■ Recorded data ■
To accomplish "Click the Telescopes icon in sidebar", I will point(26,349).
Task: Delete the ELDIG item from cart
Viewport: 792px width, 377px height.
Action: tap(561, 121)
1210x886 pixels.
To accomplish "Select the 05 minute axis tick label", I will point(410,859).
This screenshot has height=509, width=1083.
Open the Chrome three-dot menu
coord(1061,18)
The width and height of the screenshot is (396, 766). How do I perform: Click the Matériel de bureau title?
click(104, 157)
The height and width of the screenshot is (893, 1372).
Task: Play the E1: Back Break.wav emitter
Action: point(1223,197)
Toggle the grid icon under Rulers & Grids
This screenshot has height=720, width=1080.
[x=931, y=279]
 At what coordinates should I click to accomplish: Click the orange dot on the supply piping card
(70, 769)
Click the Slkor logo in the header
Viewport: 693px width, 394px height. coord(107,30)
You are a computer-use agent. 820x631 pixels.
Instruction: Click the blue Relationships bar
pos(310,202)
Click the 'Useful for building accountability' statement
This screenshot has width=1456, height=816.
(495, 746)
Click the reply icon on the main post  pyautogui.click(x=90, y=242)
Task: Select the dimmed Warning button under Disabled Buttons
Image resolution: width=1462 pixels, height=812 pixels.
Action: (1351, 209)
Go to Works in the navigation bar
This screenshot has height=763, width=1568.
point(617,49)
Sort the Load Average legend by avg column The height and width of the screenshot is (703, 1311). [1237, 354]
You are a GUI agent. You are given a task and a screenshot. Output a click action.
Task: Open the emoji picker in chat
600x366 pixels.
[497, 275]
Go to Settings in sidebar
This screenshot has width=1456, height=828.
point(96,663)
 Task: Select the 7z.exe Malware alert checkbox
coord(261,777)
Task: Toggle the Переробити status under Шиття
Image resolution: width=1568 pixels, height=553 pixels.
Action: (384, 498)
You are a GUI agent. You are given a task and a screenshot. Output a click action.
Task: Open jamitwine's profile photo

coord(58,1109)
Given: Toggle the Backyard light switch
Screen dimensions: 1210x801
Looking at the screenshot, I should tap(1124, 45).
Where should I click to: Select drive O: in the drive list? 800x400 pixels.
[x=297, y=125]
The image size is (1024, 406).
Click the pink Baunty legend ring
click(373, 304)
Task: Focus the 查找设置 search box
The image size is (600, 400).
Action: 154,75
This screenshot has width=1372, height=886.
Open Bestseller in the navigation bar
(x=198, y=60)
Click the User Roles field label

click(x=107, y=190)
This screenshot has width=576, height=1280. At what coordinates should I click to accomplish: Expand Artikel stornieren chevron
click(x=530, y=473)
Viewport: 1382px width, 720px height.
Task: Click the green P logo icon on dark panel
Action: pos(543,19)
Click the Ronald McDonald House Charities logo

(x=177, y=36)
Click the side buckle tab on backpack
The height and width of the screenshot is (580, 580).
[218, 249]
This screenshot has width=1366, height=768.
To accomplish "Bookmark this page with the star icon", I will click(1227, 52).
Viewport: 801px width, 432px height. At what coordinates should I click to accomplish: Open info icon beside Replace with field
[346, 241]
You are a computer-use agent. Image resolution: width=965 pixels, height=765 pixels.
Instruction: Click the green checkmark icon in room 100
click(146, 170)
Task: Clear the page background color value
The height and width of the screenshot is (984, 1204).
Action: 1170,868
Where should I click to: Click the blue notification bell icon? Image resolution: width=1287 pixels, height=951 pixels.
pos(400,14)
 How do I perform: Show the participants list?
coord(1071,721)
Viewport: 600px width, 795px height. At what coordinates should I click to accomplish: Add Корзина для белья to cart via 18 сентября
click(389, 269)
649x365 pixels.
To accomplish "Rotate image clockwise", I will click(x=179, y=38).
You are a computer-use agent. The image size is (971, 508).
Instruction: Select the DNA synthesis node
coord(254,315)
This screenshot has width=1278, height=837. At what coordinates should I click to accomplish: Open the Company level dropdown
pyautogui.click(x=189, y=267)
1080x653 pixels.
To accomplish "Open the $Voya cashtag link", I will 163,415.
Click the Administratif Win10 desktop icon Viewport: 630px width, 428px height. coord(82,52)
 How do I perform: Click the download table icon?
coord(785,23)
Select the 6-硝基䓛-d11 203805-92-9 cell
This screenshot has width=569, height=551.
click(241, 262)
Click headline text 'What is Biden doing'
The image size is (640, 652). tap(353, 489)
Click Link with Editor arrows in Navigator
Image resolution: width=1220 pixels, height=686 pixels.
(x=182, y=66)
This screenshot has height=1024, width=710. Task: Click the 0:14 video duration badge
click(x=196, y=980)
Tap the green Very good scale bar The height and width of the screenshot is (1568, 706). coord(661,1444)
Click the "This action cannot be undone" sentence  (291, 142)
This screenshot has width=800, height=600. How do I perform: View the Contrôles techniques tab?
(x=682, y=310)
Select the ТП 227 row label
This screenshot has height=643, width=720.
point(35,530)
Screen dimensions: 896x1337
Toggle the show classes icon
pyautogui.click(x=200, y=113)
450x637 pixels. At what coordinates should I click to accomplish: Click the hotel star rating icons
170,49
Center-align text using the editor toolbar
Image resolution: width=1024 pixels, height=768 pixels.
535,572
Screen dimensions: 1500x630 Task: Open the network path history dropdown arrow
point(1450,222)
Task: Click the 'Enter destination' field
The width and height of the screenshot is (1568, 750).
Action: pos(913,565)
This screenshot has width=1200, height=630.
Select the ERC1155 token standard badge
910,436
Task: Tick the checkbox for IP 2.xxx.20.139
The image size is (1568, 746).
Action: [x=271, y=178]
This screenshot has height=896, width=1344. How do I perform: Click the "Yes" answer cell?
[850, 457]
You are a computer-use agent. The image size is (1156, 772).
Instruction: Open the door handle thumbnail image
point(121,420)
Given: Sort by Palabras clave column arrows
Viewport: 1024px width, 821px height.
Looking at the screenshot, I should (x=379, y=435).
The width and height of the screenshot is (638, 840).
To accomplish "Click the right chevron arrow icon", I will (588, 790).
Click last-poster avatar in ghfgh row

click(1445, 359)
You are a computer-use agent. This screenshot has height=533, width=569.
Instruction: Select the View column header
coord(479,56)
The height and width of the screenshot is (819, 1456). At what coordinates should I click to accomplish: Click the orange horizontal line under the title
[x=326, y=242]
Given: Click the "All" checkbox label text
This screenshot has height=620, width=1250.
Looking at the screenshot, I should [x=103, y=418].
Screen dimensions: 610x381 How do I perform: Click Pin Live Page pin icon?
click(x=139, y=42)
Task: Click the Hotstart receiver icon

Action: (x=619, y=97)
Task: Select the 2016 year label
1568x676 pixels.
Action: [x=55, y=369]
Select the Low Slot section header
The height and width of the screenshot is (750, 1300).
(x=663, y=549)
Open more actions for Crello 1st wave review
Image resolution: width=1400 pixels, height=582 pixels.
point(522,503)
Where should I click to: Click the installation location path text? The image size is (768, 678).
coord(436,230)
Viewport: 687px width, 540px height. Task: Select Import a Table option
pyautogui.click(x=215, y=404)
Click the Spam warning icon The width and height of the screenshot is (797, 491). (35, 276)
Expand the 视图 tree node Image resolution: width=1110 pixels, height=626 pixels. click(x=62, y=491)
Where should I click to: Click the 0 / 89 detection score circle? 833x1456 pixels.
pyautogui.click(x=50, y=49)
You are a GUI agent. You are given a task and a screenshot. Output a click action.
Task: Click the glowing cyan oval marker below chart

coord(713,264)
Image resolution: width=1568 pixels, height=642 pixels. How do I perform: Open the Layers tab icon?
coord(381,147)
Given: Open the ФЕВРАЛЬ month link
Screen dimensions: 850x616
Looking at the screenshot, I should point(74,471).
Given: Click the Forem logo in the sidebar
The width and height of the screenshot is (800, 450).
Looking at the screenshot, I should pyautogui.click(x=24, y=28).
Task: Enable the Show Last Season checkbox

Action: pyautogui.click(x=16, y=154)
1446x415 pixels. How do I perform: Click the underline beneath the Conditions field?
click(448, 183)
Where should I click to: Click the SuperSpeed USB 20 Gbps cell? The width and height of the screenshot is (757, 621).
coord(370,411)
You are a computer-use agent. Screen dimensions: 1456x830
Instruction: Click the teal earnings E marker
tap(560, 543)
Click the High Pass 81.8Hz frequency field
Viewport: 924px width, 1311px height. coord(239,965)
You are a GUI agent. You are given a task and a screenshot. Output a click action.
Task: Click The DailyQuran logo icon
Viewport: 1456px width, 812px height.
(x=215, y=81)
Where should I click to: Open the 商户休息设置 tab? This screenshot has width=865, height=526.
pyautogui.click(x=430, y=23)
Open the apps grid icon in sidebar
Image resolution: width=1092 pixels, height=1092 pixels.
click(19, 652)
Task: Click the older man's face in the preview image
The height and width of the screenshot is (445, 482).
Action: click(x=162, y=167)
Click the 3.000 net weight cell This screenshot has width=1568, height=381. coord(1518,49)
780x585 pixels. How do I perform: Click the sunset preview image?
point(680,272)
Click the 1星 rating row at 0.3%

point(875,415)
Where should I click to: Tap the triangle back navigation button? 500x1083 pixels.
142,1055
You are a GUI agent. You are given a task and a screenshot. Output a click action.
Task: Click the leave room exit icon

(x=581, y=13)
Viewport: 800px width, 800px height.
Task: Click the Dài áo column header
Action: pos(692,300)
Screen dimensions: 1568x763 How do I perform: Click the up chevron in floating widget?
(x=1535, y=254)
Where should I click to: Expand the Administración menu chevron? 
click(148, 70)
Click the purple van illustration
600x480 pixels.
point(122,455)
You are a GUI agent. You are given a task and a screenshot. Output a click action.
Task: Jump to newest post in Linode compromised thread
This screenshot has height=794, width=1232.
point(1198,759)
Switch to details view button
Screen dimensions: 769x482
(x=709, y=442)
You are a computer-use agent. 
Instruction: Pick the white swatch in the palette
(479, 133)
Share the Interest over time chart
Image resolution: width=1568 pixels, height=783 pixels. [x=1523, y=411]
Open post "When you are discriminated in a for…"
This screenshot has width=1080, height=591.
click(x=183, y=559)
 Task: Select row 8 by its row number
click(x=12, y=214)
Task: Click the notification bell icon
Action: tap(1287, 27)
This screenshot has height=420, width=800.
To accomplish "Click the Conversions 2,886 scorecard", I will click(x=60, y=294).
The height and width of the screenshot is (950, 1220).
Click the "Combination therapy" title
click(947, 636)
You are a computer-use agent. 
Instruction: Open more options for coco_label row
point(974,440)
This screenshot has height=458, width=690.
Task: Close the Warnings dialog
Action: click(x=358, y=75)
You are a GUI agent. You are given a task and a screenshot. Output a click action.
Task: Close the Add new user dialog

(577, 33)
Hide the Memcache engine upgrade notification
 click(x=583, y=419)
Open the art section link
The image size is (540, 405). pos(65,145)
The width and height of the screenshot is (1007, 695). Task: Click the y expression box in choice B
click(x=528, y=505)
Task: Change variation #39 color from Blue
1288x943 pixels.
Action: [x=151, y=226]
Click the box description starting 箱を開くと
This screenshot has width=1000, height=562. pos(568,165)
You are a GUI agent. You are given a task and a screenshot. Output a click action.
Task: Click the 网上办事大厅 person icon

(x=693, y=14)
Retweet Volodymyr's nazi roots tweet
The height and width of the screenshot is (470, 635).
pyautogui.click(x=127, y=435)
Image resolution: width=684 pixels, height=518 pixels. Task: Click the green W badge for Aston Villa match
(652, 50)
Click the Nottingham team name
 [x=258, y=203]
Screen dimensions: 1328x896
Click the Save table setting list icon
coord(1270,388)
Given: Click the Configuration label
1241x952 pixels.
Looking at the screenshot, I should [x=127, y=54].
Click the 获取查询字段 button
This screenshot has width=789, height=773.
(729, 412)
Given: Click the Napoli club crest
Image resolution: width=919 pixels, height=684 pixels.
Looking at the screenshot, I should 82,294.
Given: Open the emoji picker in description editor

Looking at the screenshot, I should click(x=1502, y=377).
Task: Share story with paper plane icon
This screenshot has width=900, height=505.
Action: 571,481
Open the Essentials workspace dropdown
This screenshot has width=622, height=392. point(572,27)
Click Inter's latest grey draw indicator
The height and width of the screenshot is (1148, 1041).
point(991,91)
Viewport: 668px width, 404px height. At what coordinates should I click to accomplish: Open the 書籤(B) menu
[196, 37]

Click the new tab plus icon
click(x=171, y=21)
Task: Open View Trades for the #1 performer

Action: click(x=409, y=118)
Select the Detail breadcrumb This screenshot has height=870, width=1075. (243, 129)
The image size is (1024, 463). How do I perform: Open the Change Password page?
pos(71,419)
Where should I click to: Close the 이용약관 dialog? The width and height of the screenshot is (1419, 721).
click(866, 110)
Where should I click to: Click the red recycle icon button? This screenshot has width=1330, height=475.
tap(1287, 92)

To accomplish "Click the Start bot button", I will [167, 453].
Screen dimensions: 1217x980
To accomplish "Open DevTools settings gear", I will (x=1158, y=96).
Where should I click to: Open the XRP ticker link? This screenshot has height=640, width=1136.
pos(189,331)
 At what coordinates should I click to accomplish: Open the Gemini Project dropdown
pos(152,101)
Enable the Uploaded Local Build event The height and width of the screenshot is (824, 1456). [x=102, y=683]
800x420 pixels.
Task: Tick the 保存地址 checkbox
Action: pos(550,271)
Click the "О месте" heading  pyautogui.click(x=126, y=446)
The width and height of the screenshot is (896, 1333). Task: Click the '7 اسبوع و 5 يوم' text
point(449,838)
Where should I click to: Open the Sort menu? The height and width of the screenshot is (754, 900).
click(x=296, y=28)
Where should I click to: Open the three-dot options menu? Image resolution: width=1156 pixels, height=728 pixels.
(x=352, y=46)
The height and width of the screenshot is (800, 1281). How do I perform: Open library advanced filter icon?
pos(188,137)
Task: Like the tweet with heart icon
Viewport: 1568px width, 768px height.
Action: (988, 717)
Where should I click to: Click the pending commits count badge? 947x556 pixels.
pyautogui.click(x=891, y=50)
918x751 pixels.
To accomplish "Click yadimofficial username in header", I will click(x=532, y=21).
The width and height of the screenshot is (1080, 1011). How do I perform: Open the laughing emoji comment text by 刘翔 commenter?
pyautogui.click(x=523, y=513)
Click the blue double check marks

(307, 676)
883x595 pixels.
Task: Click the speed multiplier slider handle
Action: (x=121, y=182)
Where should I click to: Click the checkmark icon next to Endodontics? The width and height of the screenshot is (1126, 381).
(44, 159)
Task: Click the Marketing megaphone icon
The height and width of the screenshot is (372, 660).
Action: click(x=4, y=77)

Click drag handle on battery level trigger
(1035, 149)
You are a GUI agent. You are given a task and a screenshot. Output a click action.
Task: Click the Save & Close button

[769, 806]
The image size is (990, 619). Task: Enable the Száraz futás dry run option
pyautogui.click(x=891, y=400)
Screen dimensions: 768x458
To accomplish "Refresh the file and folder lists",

■ Task statement ■
Where the data above reaches the line holding "Click the Nottingham team name", begin printing, and stop after the line holding "Given: Click the Napoli club crest". Each line must be reproduced exactly, with nothing else added.

■ Your solution ■
Click the Nottingham team name
 [x=258, y=203]
Screen dimensions: 1328x896
Click the Save table setting list icon
coord(1270,388)
Given: Click the Configuration label
1241x952 pixels.
Looking at the screenshot, I should [x=127, y=54].
Click the 获取查询字段 button
This screenshot has width=789, height=773.
(729, 412)
Given: Click the Napoli club crest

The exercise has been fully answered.